La construction de la basilique du Sacré-Cœur, à Montmartre, est un véritable scandale pour les Parisiens qui s’étaient révoltés en 1871, lors de la Commune de Paris. Cette basilique est destinée à « sauver la France qui a mérité le châtiment de Dieu par l’encouragement qu’elle a donné à l’esprit révolutionnaire dans le monde ».

En 1897, un comité de libres penseurs demande que soit érigée une statue du Chevalier de La Barre sur un terrain communal situé devant le chantier de la basilique infâme. Les démarches aboutissent. La statue, réalisée par le sculpteur Armand Bloch, est érigée devant l’église du Sacré Cœur à Paris. Elle représente François-Jean de la Barre enchaîné et supplicié.

Rue Saint-Éleuthère. Square Nadar. Statue du Chevalier de la Barre
Fait partie de : [Paris, rue Saint-Éleuthère. Square Nadar. Statue du Chevalier de la Barre. Cartes postales]
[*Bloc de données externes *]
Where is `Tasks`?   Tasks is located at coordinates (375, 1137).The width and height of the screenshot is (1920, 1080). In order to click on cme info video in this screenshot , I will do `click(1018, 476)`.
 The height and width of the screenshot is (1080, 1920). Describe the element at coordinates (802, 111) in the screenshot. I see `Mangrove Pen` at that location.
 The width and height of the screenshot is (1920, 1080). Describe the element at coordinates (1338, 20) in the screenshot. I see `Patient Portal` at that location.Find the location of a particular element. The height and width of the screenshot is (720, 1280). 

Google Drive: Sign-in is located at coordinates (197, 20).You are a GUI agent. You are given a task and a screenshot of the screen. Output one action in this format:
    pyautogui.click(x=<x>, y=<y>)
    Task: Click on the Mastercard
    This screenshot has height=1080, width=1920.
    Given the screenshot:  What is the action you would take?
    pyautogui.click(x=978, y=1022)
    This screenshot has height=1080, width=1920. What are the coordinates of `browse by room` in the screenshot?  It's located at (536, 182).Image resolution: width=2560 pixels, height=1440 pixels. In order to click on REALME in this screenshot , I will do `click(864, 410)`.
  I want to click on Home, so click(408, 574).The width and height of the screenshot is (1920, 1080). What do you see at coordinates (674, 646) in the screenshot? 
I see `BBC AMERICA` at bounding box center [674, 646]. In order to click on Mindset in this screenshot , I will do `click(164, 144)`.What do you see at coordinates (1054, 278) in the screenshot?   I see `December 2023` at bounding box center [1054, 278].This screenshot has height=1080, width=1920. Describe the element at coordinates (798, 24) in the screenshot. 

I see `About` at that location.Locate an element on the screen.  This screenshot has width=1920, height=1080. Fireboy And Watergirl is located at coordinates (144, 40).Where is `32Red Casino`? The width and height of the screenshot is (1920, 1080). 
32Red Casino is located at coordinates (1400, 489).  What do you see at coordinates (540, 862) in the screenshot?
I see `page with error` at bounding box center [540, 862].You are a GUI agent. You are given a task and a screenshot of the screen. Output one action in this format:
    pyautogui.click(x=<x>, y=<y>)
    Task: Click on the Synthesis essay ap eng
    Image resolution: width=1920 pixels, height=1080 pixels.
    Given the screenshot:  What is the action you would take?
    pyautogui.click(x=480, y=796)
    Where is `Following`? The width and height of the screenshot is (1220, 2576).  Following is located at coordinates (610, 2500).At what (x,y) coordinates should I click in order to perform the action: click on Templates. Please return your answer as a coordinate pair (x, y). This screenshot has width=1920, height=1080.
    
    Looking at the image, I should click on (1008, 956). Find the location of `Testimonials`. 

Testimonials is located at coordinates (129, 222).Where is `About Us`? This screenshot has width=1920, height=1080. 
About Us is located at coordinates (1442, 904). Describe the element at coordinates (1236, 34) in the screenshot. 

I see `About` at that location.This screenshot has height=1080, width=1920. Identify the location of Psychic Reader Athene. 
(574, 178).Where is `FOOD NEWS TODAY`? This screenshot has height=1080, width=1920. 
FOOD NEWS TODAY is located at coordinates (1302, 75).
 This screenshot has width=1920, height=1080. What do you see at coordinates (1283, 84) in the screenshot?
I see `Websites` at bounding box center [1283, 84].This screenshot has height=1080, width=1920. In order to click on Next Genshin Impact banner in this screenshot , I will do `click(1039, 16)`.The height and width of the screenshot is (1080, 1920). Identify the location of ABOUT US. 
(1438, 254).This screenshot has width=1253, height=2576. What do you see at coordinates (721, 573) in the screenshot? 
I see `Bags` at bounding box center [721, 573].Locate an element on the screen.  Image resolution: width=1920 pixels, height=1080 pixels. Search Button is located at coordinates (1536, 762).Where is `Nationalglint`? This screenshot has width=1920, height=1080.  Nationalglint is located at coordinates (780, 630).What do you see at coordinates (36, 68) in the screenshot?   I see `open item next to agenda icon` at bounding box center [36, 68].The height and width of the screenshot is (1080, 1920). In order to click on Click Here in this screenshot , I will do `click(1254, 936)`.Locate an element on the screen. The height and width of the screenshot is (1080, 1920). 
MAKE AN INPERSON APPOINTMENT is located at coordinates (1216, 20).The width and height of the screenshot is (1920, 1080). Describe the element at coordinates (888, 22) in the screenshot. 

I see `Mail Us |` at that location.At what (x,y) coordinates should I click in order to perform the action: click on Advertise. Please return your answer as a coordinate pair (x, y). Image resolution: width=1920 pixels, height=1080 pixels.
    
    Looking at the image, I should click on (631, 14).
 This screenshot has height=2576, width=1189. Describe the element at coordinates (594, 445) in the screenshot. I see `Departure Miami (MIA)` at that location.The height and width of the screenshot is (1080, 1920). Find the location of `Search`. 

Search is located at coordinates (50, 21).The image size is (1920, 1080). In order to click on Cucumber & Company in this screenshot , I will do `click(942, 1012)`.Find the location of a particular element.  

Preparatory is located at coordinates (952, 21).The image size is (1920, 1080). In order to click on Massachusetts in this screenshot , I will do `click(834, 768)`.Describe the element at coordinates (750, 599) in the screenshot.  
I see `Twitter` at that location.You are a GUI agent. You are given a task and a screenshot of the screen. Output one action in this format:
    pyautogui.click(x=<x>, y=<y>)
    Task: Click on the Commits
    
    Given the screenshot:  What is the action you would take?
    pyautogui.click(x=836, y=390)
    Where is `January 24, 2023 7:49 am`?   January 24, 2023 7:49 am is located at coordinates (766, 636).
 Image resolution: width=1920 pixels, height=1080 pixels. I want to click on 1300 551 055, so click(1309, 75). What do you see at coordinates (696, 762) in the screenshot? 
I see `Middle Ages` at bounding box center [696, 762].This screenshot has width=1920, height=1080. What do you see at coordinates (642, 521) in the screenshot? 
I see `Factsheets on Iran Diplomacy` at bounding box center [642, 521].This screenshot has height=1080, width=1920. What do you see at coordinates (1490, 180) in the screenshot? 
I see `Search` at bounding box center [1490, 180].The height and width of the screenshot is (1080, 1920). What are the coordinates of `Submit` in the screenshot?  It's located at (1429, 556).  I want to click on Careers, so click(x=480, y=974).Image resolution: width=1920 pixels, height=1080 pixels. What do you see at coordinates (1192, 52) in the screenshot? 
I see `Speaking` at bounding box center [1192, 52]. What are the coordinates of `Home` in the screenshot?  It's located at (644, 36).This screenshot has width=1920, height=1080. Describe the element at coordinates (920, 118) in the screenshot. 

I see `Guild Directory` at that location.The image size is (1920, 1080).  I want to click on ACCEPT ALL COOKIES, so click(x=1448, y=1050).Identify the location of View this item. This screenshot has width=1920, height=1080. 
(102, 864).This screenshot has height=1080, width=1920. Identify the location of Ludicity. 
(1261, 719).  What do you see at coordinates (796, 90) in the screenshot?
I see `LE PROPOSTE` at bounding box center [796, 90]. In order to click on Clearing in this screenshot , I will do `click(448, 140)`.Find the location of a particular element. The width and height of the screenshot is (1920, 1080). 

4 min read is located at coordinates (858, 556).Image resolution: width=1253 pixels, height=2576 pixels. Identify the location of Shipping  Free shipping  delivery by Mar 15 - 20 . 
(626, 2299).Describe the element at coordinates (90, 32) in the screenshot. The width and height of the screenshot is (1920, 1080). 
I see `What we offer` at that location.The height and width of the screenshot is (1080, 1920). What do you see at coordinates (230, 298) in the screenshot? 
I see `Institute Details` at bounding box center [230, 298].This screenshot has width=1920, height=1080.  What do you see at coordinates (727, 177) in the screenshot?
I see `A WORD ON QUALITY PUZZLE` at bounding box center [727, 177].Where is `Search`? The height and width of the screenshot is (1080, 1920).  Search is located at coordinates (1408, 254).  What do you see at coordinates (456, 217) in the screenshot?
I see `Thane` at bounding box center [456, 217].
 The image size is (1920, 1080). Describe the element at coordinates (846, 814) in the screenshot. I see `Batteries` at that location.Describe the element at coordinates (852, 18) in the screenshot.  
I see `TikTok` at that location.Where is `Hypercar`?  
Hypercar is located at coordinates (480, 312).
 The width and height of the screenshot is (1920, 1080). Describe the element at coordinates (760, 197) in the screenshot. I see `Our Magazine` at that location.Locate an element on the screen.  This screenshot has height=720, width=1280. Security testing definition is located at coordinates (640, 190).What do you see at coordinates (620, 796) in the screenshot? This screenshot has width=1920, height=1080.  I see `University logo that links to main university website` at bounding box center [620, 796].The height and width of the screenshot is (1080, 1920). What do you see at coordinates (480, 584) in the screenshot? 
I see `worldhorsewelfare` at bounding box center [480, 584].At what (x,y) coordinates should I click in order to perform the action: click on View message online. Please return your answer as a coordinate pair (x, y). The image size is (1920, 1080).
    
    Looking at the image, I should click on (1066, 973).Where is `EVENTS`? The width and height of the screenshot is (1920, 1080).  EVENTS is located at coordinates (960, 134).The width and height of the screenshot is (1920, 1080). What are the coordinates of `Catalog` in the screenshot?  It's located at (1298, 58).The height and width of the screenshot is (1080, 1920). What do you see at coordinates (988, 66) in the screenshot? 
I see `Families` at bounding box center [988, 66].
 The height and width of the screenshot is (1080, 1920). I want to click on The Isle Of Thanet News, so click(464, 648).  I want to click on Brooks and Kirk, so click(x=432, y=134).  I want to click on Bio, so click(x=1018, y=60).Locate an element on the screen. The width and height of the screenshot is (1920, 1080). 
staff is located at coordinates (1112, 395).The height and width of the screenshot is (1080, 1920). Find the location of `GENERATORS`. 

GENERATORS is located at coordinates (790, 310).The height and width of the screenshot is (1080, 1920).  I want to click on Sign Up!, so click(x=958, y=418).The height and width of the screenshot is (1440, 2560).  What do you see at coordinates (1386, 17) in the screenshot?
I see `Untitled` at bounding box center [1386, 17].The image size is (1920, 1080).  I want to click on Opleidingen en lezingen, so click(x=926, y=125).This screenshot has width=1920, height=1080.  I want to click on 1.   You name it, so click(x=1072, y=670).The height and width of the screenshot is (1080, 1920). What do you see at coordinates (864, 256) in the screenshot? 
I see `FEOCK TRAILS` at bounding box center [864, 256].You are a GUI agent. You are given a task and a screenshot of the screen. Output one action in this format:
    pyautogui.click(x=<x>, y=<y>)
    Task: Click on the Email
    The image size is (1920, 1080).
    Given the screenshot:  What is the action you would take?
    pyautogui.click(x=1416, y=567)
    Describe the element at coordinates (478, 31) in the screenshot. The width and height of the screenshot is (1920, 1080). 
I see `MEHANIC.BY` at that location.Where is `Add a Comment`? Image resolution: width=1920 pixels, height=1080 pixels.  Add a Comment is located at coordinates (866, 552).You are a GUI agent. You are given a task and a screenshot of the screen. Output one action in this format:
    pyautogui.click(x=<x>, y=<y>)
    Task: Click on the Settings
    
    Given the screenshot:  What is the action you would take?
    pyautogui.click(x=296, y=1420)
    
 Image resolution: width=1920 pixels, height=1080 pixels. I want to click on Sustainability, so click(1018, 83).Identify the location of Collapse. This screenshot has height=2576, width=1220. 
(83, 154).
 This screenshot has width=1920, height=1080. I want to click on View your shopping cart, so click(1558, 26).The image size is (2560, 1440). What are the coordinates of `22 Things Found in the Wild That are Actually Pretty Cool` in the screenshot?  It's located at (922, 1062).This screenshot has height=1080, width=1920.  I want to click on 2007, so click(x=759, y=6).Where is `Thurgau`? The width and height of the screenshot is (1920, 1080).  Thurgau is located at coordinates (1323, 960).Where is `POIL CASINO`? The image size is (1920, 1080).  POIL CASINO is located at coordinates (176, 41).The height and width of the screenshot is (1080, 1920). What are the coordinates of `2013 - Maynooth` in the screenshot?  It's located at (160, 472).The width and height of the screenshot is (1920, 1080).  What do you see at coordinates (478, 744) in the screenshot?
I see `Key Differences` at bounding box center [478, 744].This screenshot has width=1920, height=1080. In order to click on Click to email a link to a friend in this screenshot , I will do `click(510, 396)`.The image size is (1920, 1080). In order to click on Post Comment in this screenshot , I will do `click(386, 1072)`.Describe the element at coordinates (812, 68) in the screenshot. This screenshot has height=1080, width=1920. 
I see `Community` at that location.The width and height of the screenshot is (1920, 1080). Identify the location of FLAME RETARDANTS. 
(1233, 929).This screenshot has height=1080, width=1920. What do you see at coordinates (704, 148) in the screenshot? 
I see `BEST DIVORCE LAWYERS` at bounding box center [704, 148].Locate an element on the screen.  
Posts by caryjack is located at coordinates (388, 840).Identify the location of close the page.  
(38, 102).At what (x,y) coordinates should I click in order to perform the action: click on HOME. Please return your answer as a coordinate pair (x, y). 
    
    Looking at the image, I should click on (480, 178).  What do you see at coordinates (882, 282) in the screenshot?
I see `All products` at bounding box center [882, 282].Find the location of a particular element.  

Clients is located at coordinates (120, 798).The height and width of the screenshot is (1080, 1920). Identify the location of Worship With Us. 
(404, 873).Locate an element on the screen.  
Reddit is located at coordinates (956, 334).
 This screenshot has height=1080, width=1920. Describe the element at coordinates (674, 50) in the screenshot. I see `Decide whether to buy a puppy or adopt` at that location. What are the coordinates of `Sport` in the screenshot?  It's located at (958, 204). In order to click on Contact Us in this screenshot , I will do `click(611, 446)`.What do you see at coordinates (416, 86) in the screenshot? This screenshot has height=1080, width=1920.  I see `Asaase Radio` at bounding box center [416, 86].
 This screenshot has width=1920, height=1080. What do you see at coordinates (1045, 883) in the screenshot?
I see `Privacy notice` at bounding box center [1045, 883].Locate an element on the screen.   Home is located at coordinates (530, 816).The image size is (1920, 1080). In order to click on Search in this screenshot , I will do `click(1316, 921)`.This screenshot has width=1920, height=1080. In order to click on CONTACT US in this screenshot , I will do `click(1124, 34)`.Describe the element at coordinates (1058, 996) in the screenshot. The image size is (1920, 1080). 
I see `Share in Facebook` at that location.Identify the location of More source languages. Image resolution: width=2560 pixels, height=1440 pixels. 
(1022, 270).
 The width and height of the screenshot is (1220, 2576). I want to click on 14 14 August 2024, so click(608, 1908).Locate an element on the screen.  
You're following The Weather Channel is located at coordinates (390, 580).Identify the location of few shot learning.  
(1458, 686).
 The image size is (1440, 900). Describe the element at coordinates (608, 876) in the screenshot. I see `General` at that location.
Elle est inaugurée le 3 septembre 1905. La date n’est pas innocente. En effet, cette journée qui sera grandiose (25 000 manifestants), précède le Congrès international des Libres Penseurs des 4, 5 et 6 septembre 1905. Les congressistes étaient tous là, de même que de nombreux francs-maçons du Grand Orient de France. Tous sont reçus à la Mairie de Paris (plusieurs conseillers municipaux font partie des organisateurs du congrès et de la manifestation). Paris avait été choisi pour le congrès de 1905 car on savait que la Séparation de l’Église et de l’État y serait bientôt votée.

En 1926 la statue, qui se trouvait sur le parvis de la basilique, à la vue de tous les pèlerins, est déplacée sur le côté de l’église, square Nadar, emplacement moins dérangeant pour les croyants.

Le 11 octobre 1941, le gouvernement de Vichy promulgue la loi sur l’enlèvement des statues métalliques en vue de leur fonte. Mais ce ne sont pas toutes les statues qui ont cet « honneur », les saints et les saintes, les rois et les reines sont épargnés. Par contre, les humanistes, les philosophes, les victimes de l’intolérance cléricale y passent : le Chevalier de La Barre, Etienne Dolet, Voltaire, Rousseau, Condorcet, Victor Hugo, Diderot, Marat, Gambetta, Fourrier, Lavoisier, Brocat, Maria Deraismes…           

Toutefois, le socle d’origine avec les inscriptions « Chevalier de La Barre supplicié à l’âge de 19 ans pour n’avoir pas salué une procession » reste en place, square Nadar.

Depuis 1905, la statue du chevalier de La Barre a toujours été un lieu de rassemblement laïque. Tous les mouvements progressistes, humanistes et laïques s’y retrouvaient : le Grand Orient de France, le Droit Humain, la Libre Pensée, le Ligue des Droits de l’Homme, la Ligue de l’Enseignement, les anciens partis de gauche, les syndicats, les patronages laïques…

Une nouvelle statue, œuvre du sculpteur Emmanuel Ball, a été érigée en 2001 à Montmartre. La statue du Chevalier de la Barre a fait son retour dans le square Nadar. Son inauguration a eu lieu le 24 février 2001. Elle a été financée par une souscription de l’Association Le Chevalier de la Barre. Cette association, créée en 1996 par quelques amis laïques, de différents horizons, avait comme but premier d’ériger une nouvelle statue du Chevalier de La Barre.

L’inauguration a donné lieu à deux discours, le premier par Anne Duthil,  présidente de l’Association Le Chevalier de la Barre, et le second par Daniel Vaillant, ministre de l’Intérieur et maire du XVIIIème arrondissement dans lequel est situé le lieu. Cette nouvelle statue montre François-Jean de la Barre souriant, les mains dans les poches et coiffé d’un chapeau, comme un défi permanent à cette procession religieuse qu’il n’a pas salué à Abbeville en 1765.